*EXTRACT*:
=====
Bali’s Mount Agung eruption imminent

September 25, 2017
Bali volcano Atung erupt insurnance
Bali's Mount Agung in quieter times.

Tremors from Bali’s Mount Agung are increasing in number and intensity and getting shallower,  indicating an eruption is close.

Flights to the holiday island continue as normal from around the globe.

Read: Virgin Australia’s volcanic hedge 

Over 38,000 local residents have been evacuated to shelters and a 12km exclusive zone placed around the volcano,  which is 70km from Kuta.

However, expert volcanologists have warned that if and when Mount Agung erupts, the event could be explosive and at the higher end of the scale.

Mt Agung Bali volcano

When Mount Agung erupted in 1963,  almost 2000 died and the volcano stayed active for a year.

That eruption was of the explosive intensity as Mount St Helens in 1981 and Mount Pinatubo in 1991.
=====
*ACTIONS TO TAKE*:
• a. For each statement, say whether it agrees with the Mount Agung article. Answer yes or no and quote the words of the article that decide it. (i) Flights to Bali have been suspended. (ii) Mount Agung lies 70km from Kuta. (iii) After its 1963 eruption, the volcano stayed active for a year.
• b. According to the Mount Agung article, how many local residents have been evacuated to shelters?
• c. Write the next part of the Mount Agung article, starting after its final sentence.
The lines that come after this article are separate material and have no connection to it.

*GIVEN MATERIAL*:
=====
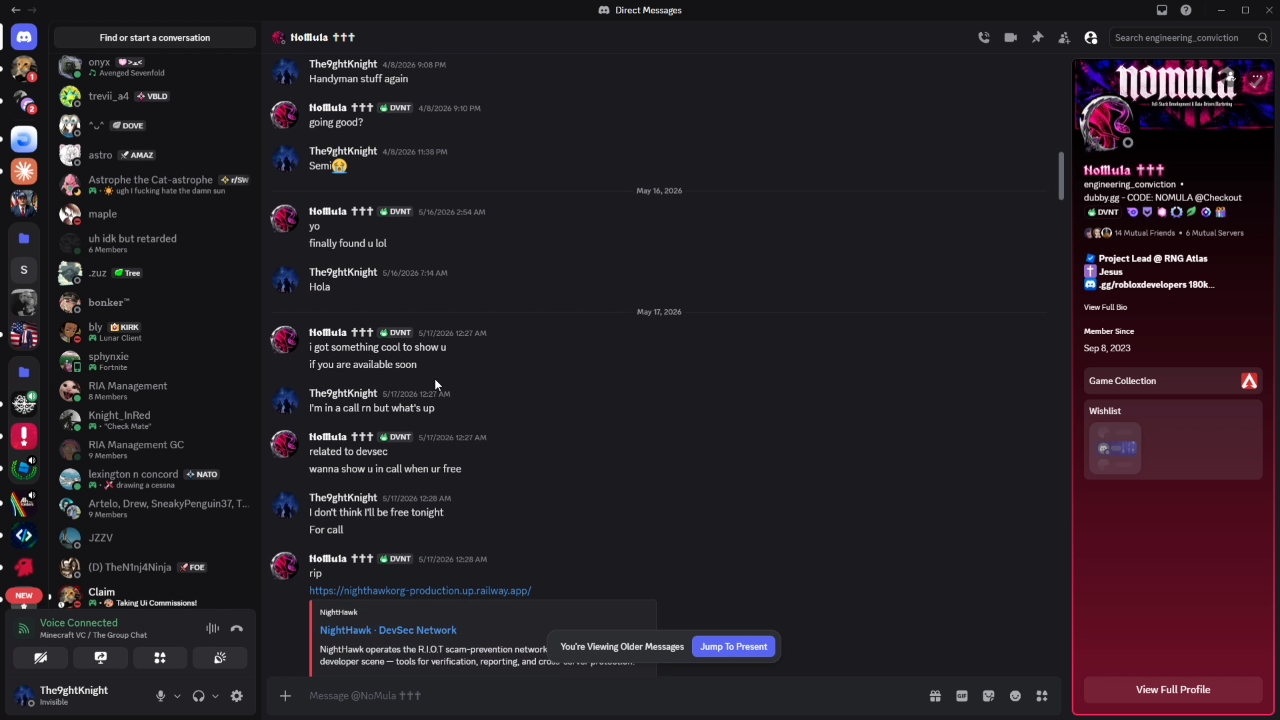This screenshot has width=1280, height=720.
Task: Turn on the camera in voice panel
Action: pyautogui.click(x=41, y=658)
=====
*EXPECTED RESPONSES*:
• a.
(i) No: "Flights to the holiday island continue as normal from around the globe."
(ii) Yes: "which is 70km from Kuta."
(iii) Yes: "the volcano stayed active for a year."

• b. Over 38,000.

• c.
Yesterday, Professor Heather Handley, an ARC Future Fellow in the Department of Earth and Planetary Sciences at Macquarie University in Sydney, Australia, said  “there has been a significant increase in recent days of volcanic earthquakes below the volcano.”

“The location of the earthquakes has changed over time, becoming shallower and suggesting that magma is moving closer to the surface and an eruption may be imminent”.

Professor Handley said  “seismic crisis” was not always followed by a volcanic eruption but the number and depth of volcanic earthquakes in recent days at Agung had not been witnessed since the previous eruption and had caused the alert level to be raised to its highest level.

“If Mount Agung erupts and the eruption is similar to its two previous large-scale eruptions then we might expect to see Lava flows reach several kilometers from the summit, in any direction and deadly pyroclastic flows travel tens of kilometers from the summit,” she warned.

“Due to the high level of sulphur dioxide in magma erupted at Agung, if this mixes with water vapor in the atmosphere it can create sulphric acid and so acid rain could be an issue”.

These sulphur aerosols can last several years in the stratosphere, if the eruption column is more than 6 miles high (10km) , and block incoming solar radiation, leading to longer-term global temperature effects.